***** Records to use *****

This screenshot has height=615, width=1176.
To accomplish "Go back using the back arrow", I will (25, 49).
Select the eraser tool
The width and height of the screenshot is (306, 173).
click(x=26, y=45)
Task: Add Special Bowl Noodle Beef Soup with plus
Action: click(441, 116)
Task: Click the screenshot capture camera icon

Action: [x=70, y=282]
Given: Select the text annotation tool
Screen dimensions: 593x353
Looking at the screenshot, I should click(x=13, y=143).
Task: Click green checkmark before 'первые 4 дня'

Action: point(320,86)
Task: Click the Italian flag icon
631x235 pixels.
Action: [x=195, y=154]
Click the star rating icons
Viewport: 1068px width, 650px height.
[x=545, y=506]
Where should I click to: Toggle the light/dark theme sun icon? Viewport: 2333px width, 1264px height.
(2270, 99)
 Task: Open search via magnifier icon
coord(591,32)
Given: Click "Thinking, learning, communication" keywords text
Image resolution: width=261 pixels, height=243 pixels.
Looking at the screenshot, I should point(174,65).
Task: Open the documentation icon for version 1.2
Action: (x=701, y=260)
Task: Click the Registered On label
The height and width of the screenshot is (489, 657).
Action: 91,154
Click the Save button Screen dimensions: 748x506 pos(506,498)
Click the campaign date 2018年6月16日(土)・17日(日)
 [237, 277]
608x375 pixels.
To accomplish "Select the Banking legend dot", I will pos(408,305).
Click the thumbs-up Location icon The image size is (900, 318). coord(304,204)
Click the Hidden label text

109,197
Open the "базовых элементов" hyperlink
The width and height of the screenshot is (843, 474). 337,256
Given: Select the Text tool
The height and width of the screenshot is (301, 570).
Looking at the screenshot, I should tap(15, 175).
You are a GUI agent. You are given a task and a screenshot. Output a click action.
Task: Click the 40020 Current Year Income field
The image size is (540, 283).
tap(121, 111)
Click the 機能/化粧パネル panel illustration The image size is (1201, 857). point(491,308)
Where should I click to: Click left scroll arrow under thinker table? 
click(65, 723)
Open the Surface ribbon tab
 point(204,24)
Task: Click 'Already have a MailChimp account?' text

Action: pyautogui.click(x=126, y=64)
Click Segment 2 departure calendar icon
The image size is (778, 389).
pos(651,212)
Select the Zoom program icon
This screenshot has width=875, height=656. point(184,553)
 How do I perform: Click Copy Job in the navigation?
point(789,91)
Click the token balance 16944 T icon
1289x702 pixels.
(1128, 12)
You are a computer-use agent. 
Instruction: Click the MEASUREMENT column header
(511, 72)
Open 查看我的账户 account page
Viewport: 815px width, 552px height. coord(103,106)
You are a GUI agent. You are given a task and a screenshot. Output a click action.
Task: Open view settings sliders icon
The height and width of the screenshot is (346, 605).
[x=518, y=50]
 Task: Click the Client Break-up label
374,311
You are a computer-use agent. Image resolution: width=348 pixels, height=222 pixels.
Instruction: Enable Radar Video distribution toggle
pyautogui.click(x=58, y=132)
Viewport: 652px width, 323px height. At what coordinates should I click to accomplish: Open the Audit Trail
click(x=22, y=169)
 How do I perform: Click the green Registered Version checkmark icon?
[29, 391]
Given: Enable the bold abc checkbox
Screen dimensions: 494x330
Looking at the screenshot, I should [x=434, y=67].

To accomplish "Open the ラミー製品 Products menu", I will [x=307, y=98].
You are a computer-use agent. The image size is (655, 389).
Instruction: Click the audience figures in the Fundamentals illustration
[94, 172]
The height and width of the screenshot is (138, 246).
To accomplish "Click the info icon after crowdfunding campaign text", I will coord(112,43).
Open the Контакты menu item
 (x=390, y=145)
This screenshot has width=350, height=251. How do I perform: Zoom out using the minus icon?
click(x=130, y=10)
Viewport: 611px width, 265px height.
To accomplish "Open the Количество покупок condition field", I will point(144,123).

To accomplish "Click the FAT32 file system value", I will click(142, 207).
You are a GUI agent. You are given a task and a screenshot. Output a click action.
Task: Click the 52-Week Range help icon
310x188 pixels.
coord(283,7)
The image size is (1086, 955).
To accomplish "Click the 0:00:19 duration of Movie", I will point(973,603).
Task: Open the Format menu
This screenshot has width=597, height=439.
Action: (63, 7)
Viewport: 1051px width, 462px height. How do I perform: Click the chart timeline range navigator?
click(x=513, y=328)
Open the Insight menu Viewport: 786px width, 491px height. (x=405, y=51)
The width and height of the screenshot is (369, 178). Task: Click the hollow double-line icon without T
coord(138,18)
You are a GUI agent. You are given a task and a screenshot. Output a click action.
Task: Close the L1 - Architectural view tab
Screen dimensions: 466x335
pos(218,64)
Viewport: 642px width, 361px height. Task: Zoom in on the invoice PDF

*****

What is being asked - After reading the records above, transcribe them verbatim.

Solved problem -
This screenshot has height=615, width=1176.
To accomplish "Go back using the back arrow", I will (25, 49).
Select the eraser tool
The width and height of the screenshot is (306, 173).
click(x=26, y=45)
Task: Add Special Bowl Noodle Beef Soup with plus
Action: click(441, 116)
Task: Click the screenshot capture camera icon

Action: [x=70, y=282]
Given: Select the text annotation tool
Screen dimensions: 593x353
Looking at the screenshot, I should click(x=13, y=143).
Task: Click green checkmark before 'первые 4 дня'

Action: point(320,86)
Task: Click the Italian flag icon
631x235 pixels.
Action: [x=195, y=154]
Click the star rating icons
Viewport: 1068px width, 650px height.
[x=545, y=506]
Where should I click to: Toggle the light/dark theme sun icon? Viewport: 2333px width, 1264px height.
(2270, 99)
 Task: Open search via magnifier icon
coord(591,32)
Given: Click "Thinking, learning, communication" keywords text
Image resolution: width=261 pixels, height=243 pixels.
Looking at the screenshot, I should point(174,65).
Task: Open the documentation icon for version 1.2
Action: (x=701, y=260)
Task: Click the Registered On label
The height and width of the screenshot is (489, 657).
Action: 91,154
Click the Save button Screen dimensions: 748x506 pos(506,498)
Click the campaign date 2018年6月16日(土)・17日(日)
 [237, 277]
608x375 pixels.
To accomplish "Select the Banking legend dot", I will pos(408,305).
Click the thumbs-up Location icon The image size is (900, 318). coord(304,204)
Click the Hidden label text

109,197
Open the "базовых элементов" hyperlink
The width and height of the screenshot is (843, 474). 337,256
Given: Select the Text tool
The height and width of the screenshot is (301, 570).
Looking at the screenshot, I should tap(15, 175).
You are a GUI agent. You are given a task and a screenshot. Output a click action.
Task: Click the 40020 Current Year Income field
The image size is (540, 283).
tap(121, 111)
Click the 機能/化粧パネル panel illustration The image size is (1201, 857). point(491,308)
Where should I click to: Click left scroll arrow under thinker table? 
click(65, 723)
Open the Surface ribbon tab
 point(204,24)
Task: Click 'Already have a MailChimp account?' text

Action: pyautogui.click(x=126, y=64)
Click Segment 2 departure calendar icon
The image size is (778, 389).
pos(651,212)
Select the Zoom program icon
This screenshot has width=875, height=656. point(184,553)
 How do I perform: Click Copy Job in the navigation?
point(789,91)
Click the token balance 16944 T icon
1289x702 pixels.
(1128, 12)
You are a computer-use agent. 
Instruction: Click the MEASUREMENT column header
(511, 72)
Open 查看我的账户 account page
Viewport: 815px width, 552px height. coord(103,106)
You are a GUI agent. You are given a task and a screenshot. Output a click action.
Task: Open view settings sliders icon
The height and width of the screenshot is (346, 605).
[x=518, y=50]
 Task: Click the Client Break-up label
374,311
You are a computer-use agent. Image resolution: width=348 pixels, height=222 pixels.
Instruction: Enable Radar Video distribution toggle
pyautogui.click(x=58, y=132)
Viewport: 652px width, 323px height. At what coordinates should I click to accomplish: Open the Audit Trail
click(x=22, y=169)
 How do I perform: Click the green Registered Version checkmark icon?
[29, 391]
Given: Enable the bold abc checkbox
Screen dimensions: 494x330
Looking at the screenshot, I should [x=434, y=67].

To accomplish "Open the ラミー製品 Products menu", I will [x=307, y=98].
You are a computer-use agent. The image size is (655, 389).
Instruction: Click the audience figures in the Fundamentals illustration
[94, 172]
The height and width of the screenshot is (138, 246).
To accomplish "Click the info icon after crowdfunding campaign text", I will coord(112,43).
Open the Контакты menu item
 (x=390, y=145)
This screenshot has width=350, height=251. How do I perform: Zoom out using the minus icon?
click(x=130, y=10)
Viewport: 611px width, 265px height.
To accomplish "Open the Количество покупок condition field", I will point(144,123).

To accomplish "Click the FAT32 file system value", I will click(142, 207).
You are a GUI agent. You are given a task and a screenshot. Output a click action.
Task: Click the 52-Week Range help icon
310x188 pixels.
coord(283,7)
The image size is (1086, 955).
To accomplish "Click the 0:00:19 duration of Movie", I will point(973,603).
Task: Open the Format menu
This screenshot has width=597, height=439.
Action: (63, 7)
Viewport: 1051px width, 462px height. How do I perform: Click the chart timeline range navigator?
click(x=513, y=328)
Open the Insight menu Viewport: 786px width, 491px height. (x=405, y=51)
The width and height of the screenshot is (369, 178). Task: Click the hollow double-line icon without T
coord(138,18)
You are a GUI agent. You are given a task and a screenshot. Output a click action.
Task: Close the L1 - Architectural view tab
Screen dimensions: 466x335
pos(218,64)
Viewport: 642px width, 361px height. Task: Zoom in on the invoice PDF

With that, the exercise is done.